Synopsis: Alex is ready for things to change, in a big way. Everyone seems to think she’s a boy, but for Alex the whole boy/girl thing isn’t as simple as either/or, and when she decides girl is closer to the truth, no one knows how to react, least of all her parents. Undeterred, Alex begins to create a new identity for herself: ditching one school, enrolling in another, and throwing out most of her clothes. But the other Alex—the boy Alex—has a lot to say about that.

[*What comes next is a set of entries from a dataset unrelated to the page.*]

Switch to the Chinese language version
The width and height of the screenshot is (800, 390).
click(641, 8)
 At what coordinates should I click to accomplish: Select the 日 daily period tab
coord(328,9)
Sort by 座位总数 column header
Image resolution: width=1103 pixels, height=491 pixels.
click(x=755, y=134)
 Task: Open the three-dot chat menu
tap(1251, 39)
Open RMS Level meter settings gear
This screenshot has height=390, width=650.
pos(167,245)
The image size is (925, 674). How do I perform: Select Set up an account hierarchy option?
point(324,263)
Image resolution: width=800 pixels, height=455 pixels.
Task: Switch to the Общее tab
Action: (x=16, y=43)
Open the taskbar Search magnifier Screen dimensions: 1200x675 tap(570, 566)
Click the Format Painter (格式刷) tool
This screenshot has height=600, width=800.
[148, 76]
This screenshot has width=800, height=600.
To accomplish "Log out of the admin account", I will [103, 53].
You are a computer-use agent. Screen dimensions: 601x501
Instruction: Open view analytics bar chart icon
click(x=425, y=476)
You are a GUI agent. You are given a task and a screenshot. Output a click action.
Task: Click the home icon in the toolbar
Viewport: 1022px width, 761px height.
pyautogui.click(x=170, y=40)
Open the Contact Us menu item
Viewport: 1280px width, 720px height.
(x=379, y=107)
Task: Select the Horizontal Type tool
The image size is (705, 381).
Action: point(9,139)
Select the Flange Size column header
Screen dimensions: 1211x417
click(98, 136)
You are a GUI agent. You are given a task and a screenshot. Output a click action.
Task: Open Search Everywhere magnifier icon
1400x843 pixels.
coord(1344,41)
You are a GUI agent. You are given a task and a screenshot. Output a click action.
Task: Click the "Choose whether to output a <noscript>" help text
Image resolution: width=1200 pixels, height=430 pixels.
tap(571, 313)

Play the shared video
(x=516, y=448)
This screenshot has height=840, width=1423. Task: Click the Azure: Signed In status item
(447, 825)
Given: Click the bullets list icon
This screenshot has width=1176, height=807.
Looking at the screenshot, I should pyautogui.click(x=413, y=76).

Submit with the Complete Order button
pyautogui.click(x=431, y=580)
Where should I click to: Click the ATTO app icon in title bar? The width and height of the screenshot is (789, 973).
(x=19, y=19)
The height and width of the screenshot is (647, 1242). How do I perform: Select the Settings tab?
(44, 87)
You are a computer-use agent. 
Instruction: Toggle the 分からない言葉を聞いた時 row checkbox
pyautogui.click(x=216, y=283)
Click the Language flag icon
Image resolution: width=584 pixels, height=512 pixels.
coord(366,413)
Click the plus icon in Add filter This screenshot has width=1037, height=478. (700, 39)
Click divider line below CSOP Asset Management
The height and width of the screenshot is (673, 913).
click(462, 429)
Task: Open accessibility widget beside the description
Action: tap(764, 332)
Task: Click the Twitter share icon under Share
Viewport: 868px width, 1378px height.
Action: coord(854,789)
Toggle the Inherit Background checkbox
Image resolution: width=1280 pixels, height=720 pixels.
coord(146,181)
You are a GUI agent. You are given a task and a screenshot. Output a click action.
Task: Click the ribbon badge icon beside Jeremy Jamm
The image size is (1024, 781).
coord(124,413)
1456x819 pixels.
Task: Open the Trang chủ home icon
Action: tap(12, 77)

So, this is one I’m actually not recommending because of how problematic is is. I was super excited to read it, especially since it dealt with an intersex teen, but it did not live up to expectations. Alex splits her personality into girl-Alex and boy-Alex and they’re very gender stereotypical. For example, boy-Alex disrupts the class and makes lewd comments/actions to girls while girl-Alex likes all things sparkly and is inept at tools. Her parents are a problem as well. Even though Alex had ambiguous genitalia, chose to raise her as a boy, & documented all her actions to make sure they made the right choice, they still acted as if her decision to be a girl was from left field. They call her “weirdo” & “pervert” & her mother refuses to call Alex her. In fact, when her mother discovers Alex has stopped her testosterone medication, she starts to hid it in Alex’s food without her knowledge. Even worse, her mom has a “mental breakdown” at the end of the book, almost as if that excuses away how she treated Alex.There is a lot more I could complain about but won’t. (Though you can check out my post if you want to know it all).

All in all, this is one of those books where I’ll let it do it’s thing on the shelf. I’m sure some teens will discover it, but it won’t be one I’ll be hand selling at all.